Incident Review
The primary goals of writing an Incident Review are to ensure that the incident is documented, that all contributing root cause(s) are well understood, and, especially, that effective preventive actions are put in place to reduce the likelihood and/or impact of recurrence.1
Introduction
An Incident Review is a crucial opportunity for fostering deeper understanding within a blameless culture. Its purpose extends beyond collecting action items to prevent recurrence; it is a process for learning about both the systems and the engineering culture that contribute to incidents. By discussing and analyzing how these components operate and interact, we gain valuable insights into the technical environments we support and the broader organizational context in which they function.
At GitLab we are committed to the practice of blameless incident reviews. This means we intentionally focus on understanding the “why” and “how” of incidents, rather than assigning blame or seeking to identify individuals at fault. Incident Reviews may contain references to individuals or team names to help provide a first hand account and valuable context, but these references are never intended to cast blame. Instead, they serve as a means to better understand the sequence of events, the decision-making processes involved, and the challenges faced during the incident.

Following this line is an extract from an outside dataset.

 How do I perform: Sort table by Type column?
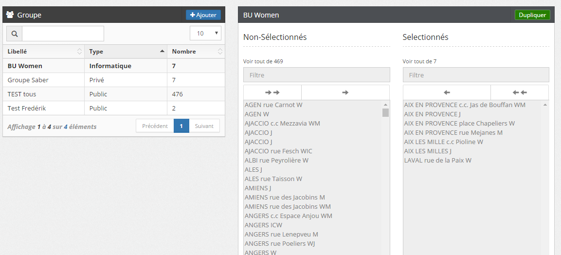pyautogui.click(x=126, y=52)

We adhere to this blameless model to encourage open communication, trust, and close collaboration. It allows everyone to share their perspectives and observations without fear of retribution.

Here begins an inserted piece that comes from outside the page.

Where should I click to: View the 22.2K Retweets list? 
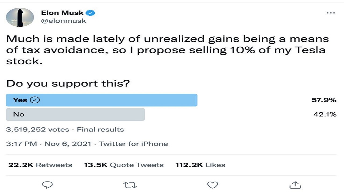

While continuous learning is the primary and paramount focus of these blameless reviews, they also serve a practical purpose. They lead to the identification and implementation of actionable improvements that enhance the resilience and reliability of our systems, ultimately strengthening our engineering culture and improving our ability to serve our users.
Template
- Open an incident review issue in the Production Tracker using the incident_review template
- Edit the incident review template here: https://gitlab.com/gitlab-com/gl-infra/production/-/blob/master/.gitlab/issue_templates/incident_review.md?ref_type=heads
Responsibilities
EOC’s or Review Requestor
The EOC or review requestor is responsible for opening the review issue using the appropriate template and adding the initial metadata. This includes:
- Setting the appropriate issue title
- Setting the correct
Severity::*
label - Linking the review to the incident
- Finding the appropriate DRI to own the review and assigning them the issue
- Announcing the incident review in Slack
The Service Owner
The service owner is responsible for writing the narrative for what caused the incident and what actions were taken. Since the service owner is likely to have more context around the service than the first responders, this validates that the right people understand what happened and why. If the root cause is unknown, the service owner should provide as much detail as possible from the investigation.
The service owner shall:
- Fill in the remaining “Key Information” fields, using the incident issue and conversations with the EOC as reference
- Create a short executive summary of the incident
- Write a narrative describing what happened and how we addressed it
- Engage people that were involved in the incident (EOC, IMOC, CMOC, other engineers and stakeholders) in discussion
- Ask probing questions to gain further insight leading to corrective actions
- Do the corrective actions ensure a similar issue will not reoccur? If not, keep probing and consider expanding who is involved in the review.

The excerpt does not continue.